On Aug.28, The Tehran Times’ Alireza Akbari infuriated the US media by releasing the text of the “sensitive but unclassified” April memorandum which stated that Malley’s “continued national security eligibility is clearly not consistent with the interests of national security.” The memorandum stated that his suspension was due to his conduct, handling of confidential information, and use of information technology. Malley was told to return his ID card for State Department headquarters, and his diplomatic passport. He was granted the right to object.

The US secrecy over Malley’s case has increased Tehran’s mistrust of the Biden administration. Iran grew suspicious of the administration when President Joe Biden failed to renew US compliance with the 2015 agreement — the Joint Comprehensive Plan of Action or JCPOA — limiting Iran’s nuclear programme in exchange for lifting sanctions. Donald Trump withdrew the US and imposed 1,500 new sanctions on Iran in 2018. Iran waited a year for other the other five JCPOA signatories to ease sanctions before breaching terms of the deal to put pressure on the US to re-enter it.
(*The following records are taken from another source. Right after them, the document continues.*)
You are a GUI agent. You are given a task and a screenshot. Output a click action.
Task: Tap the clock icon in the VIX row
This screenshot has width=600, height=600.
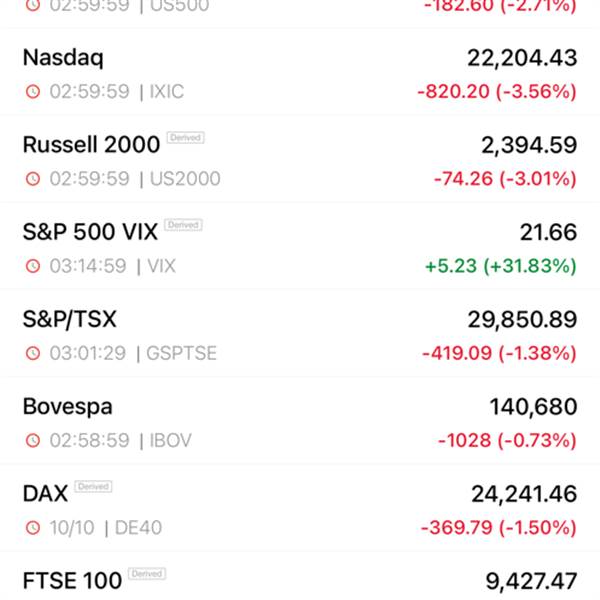tap(33, 266)
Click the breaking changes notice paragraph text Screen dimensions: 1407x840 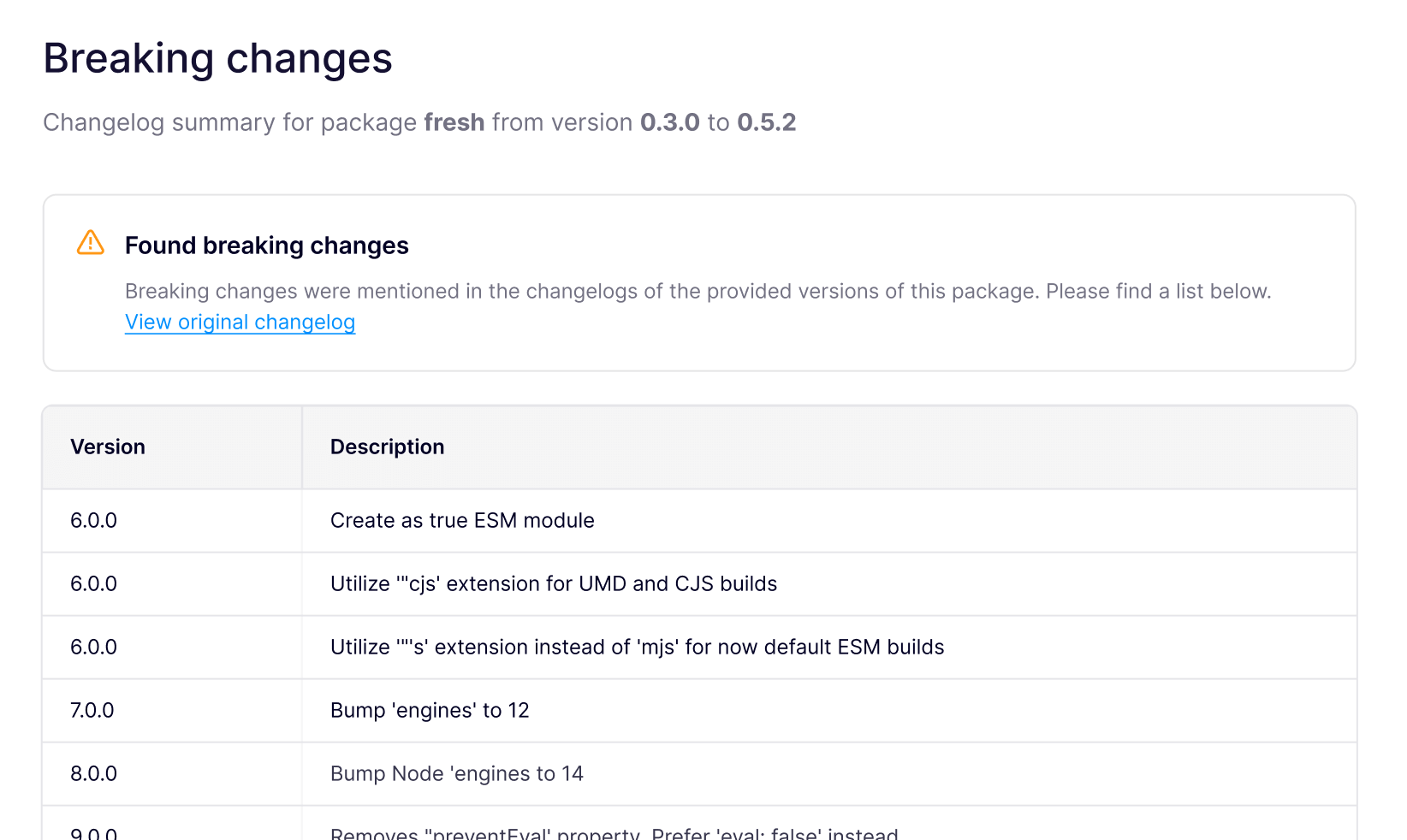698,292
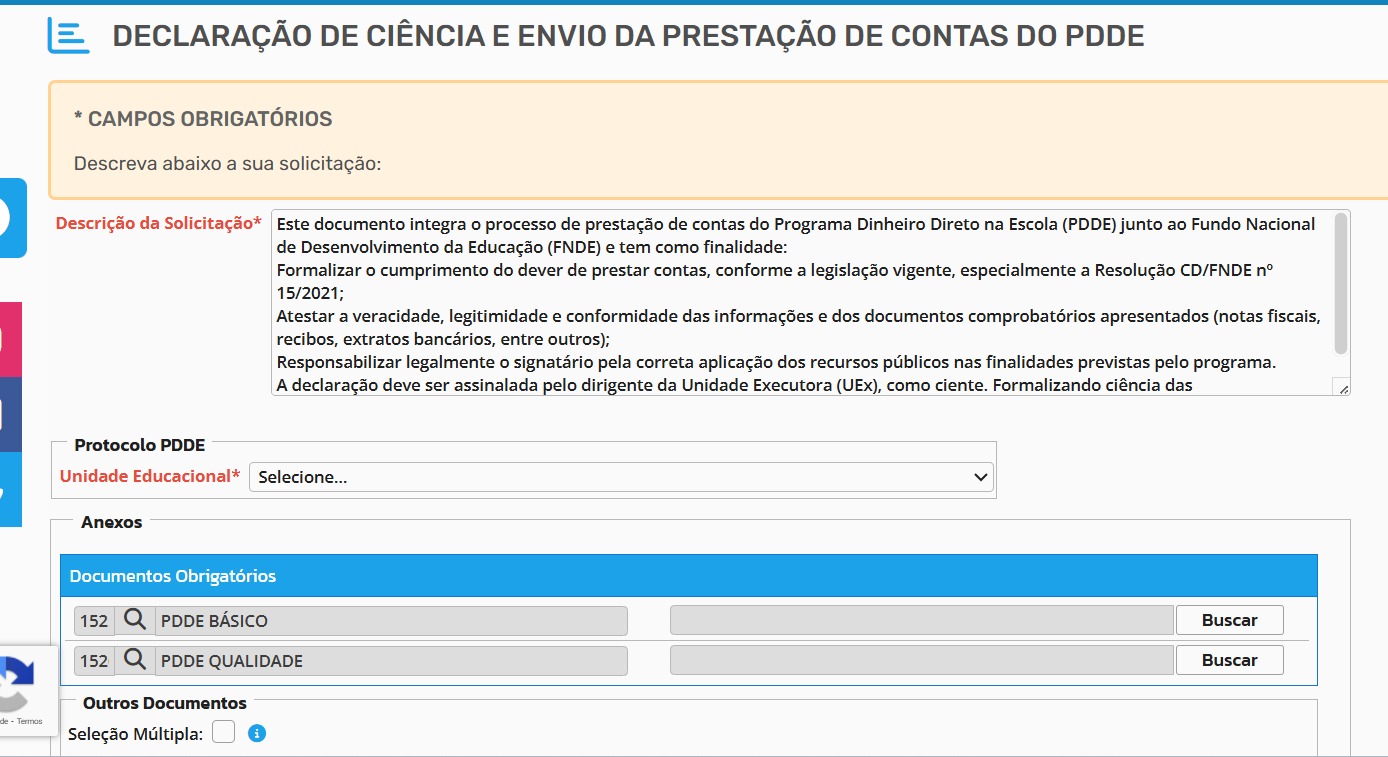Click inside the Descrição da Solicitação text area

click(x=803, y=302)
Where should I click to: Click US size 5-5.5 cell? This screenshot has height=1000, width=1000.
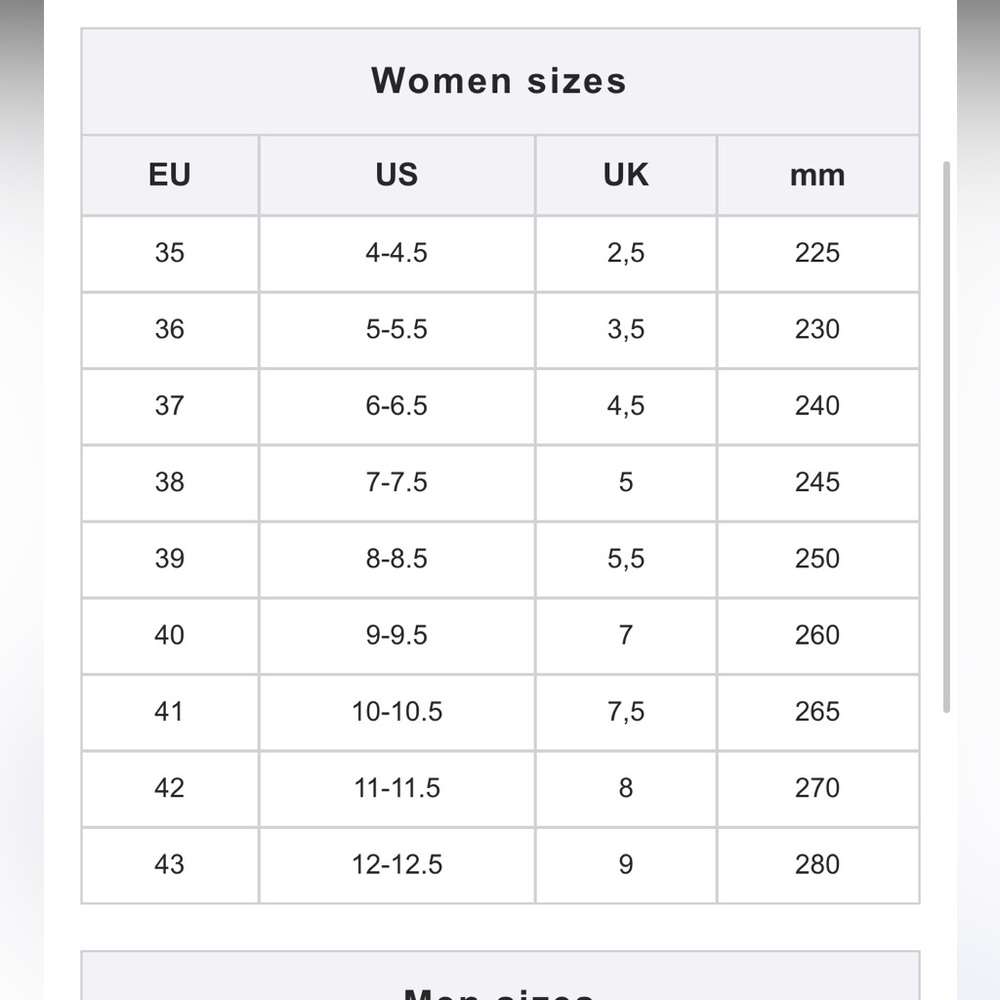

Tehran and pro-JCPOA US officials and commentators expected Biden to return the US to the JCPOA as soon as he took office by simply signing a decree — as he did on Trump’s other destructive actions. Biden’s choice of Malley as chief negotiator encouraged this belief. He served as the Obama administration’s lead negotiator on the JCPOA before heading the Brussels-based International Crisis Group which advocates for conflict resolution. Malley’s service in these posts engendered sharp criticism of Biden’s appointment of him from Republicans and the powerful anti-Iran and pro-Israel lobbies.

For critics and opponents, Malley’s background has always been a red flag. His parents were committed to anti-imperialist struggle, particularly in Algeria. Simon Malley, a Syrian-Egyptian Jewish journalist who grew up in Cairo, served as a correspondent for Egypt’s Al-Gomhuria newspaper, contributing articles on Afro-Asian liberation. Barbara Malley worke for the UN delegation of Algeria’s National Liberation Front. In 1969, the family moved to Paris where Robert Malley attended a prestigious bilingual school where he became friends with Secretary of State Antony Blinken. In 1980, the Malleys returned to the US after Simon Malley was expelled from France due to his criticisms of its Paris’ policies in Algeria.

Robert Malley graduated from Yale university, earned his doctorate at Oxford, and his law degree at Harvard. Malley became well-versed in the intricacies Palestinian-Israeli conflict. He attracted the attention of rightist and pro-Israeli critics by advocating US dialogue with Hamas and a negotiated settlement based on the 2002 Saudi sponsored plan which offered Israel peace in exchange for full withdrawal from Arab territory occupied in 1967. While the Clinton administration’s regional adviser, Malley contradicted President Bill Clinton and Israeli Prime Minister Ehud Barak when they blamed the failure of the peace negotiations at the 2000 Camp David summit solely on Palestinian President Yasser Arafat. Malley, who was at the summit, contended Barack’s offer was unacceptable to Arafat. For Clinton, it was politically expedient to charge Arafat. Malley was castigated for taking this line which was later confirmed by other commentators.

It is ironic that in the absence of Malley and despite fierce opposition from Congressional Republicans and the Biden administration’s hesitancy in the run-up to the 2024 election, a US-Iran deal on the exchange of prisoners is currently in the process of implementation.